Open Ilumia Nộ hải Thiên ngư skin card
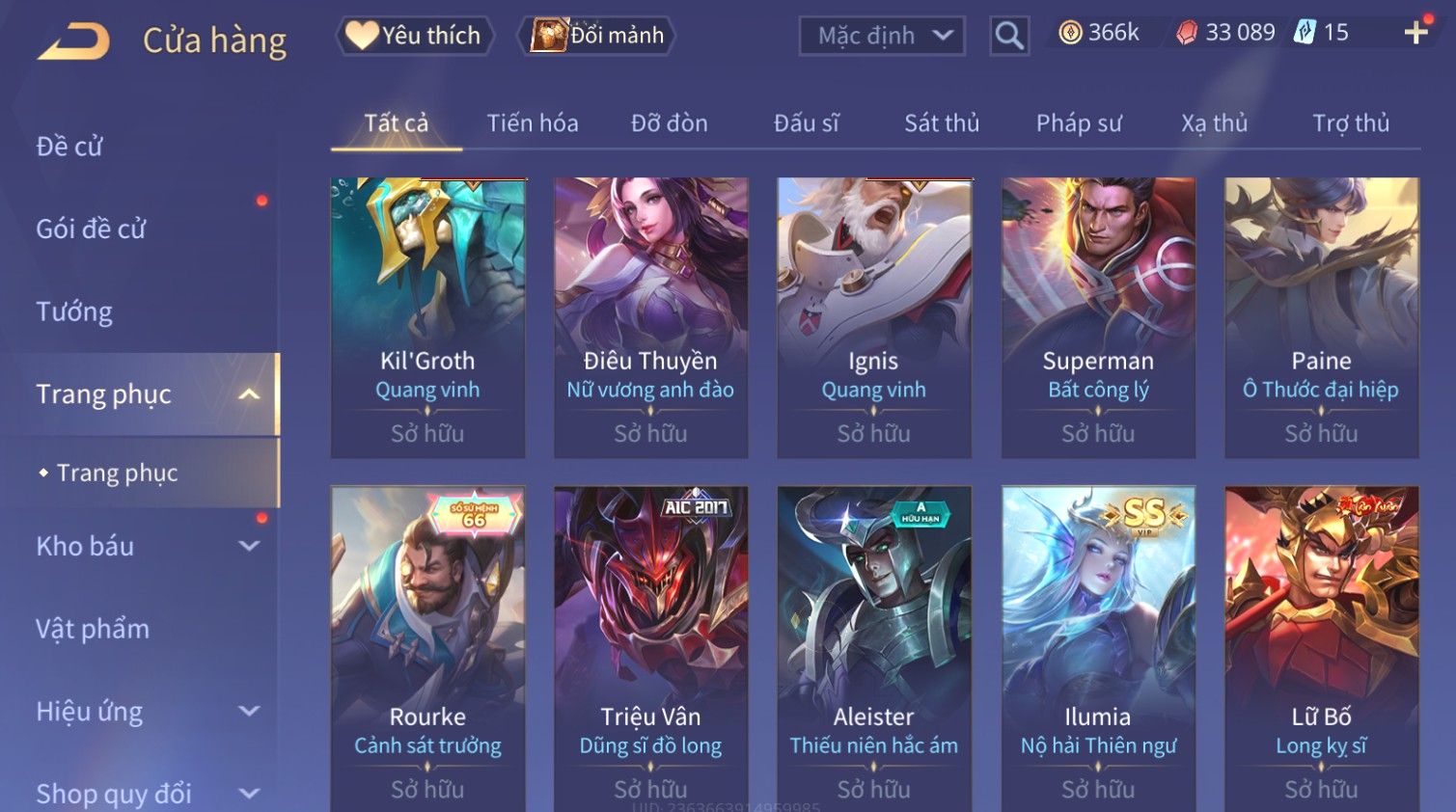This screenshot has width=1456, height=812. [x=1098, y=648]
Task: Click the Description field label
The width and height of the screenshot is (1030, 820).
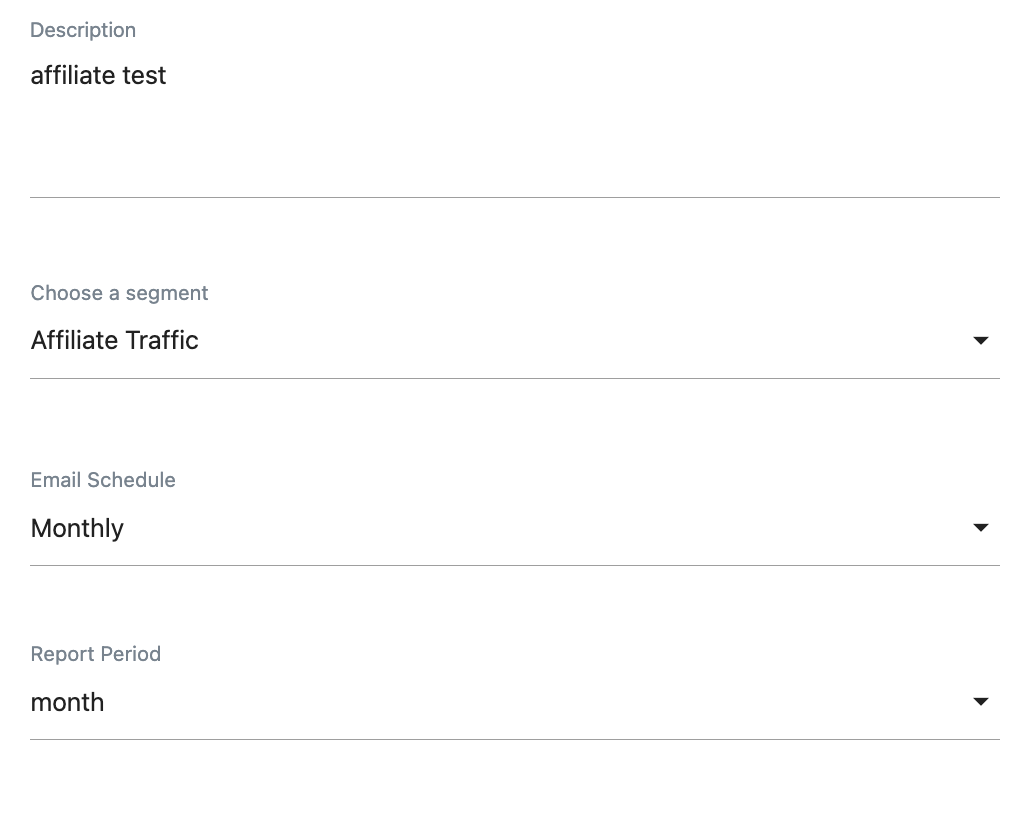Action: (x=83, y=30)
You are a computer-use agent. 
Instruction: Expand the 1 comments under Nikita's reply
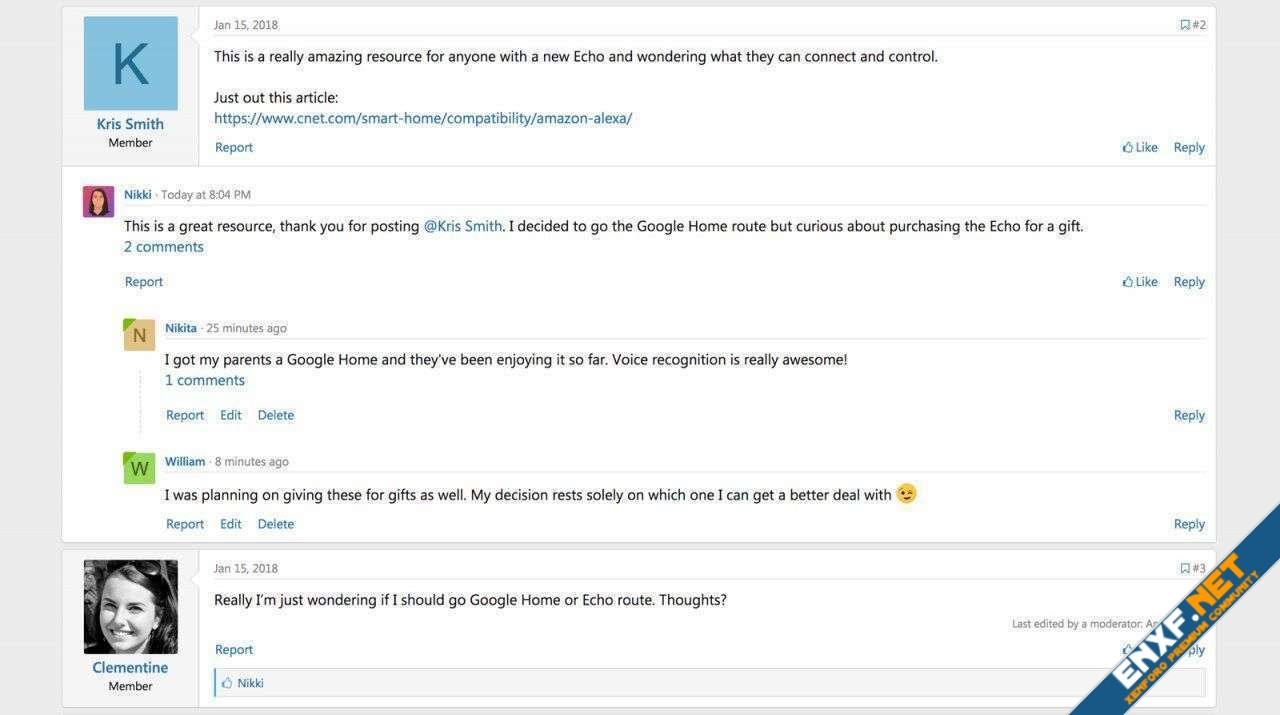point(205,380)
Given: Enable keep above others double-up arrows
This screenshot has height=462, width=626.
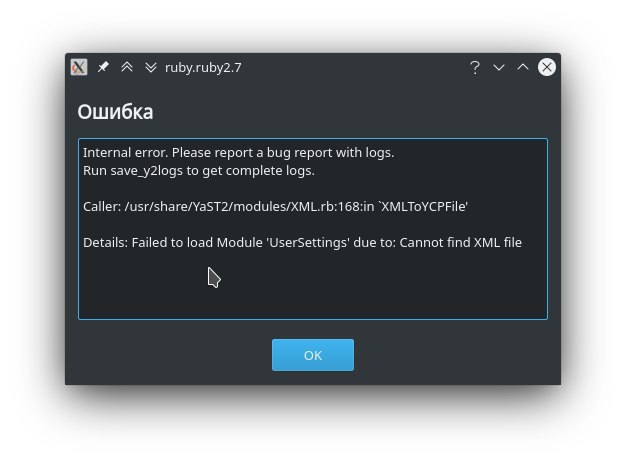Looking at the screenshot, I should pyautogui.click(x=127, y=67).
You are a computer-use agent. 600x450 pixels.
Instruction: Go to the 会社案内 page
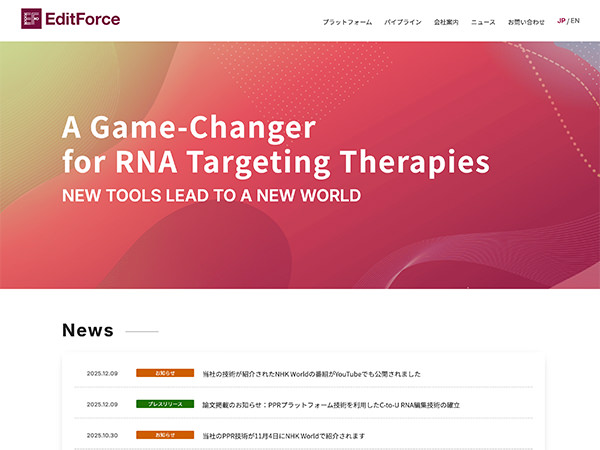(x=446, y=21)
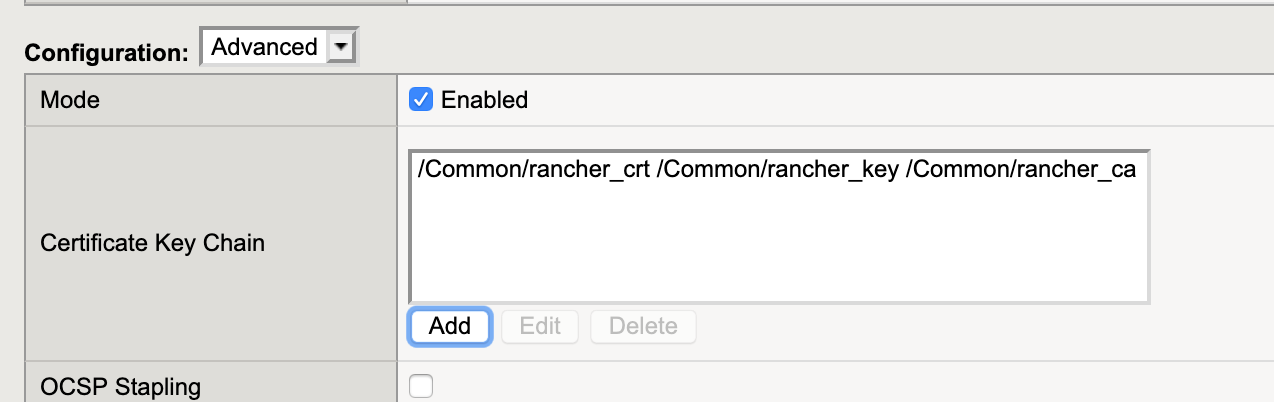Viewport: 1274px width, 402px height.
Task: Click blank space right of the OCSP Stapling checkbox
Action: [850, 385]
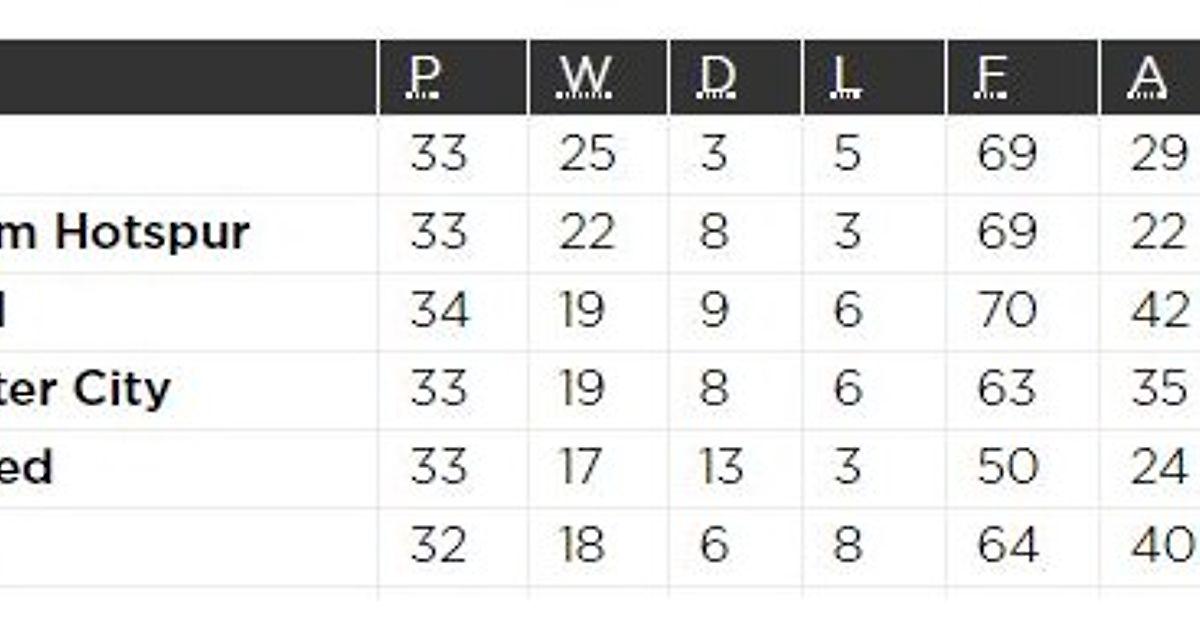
-=-=-=-=-
EXERCISE DESCRIPTION: Only the records themselves, retyped exactly, belong in the answer; please leave all images behind.

PROBLEM SOLUTION:
Open Ilumia Nộ hải Thiên ngư skin card
This screenshot has width=1456, height=812. [x=1098, y=648]
Task: Click the Description field label
The width and height of the screenshot is (1030, 820).
Action: (x=83, y=30)
You are a computer-use agent. 
Instruction: Expand the 1 comments under Nikita's reply
point(205,380)
Given: Enable keep above others double-up arrows
This screenshot has height=462, width=626.
Looking at the screenshot, I should pyautogui.click(x=127, y=67).
You are a computer-use agent. 600x450 pixels.
Instruction: Go to the 会社案内 page
(x=446, y=21)
Viewport: 1274px width, 402px height.
Task: Click blank space right of the OCSP Stapling checkbox
Action: [850, 385]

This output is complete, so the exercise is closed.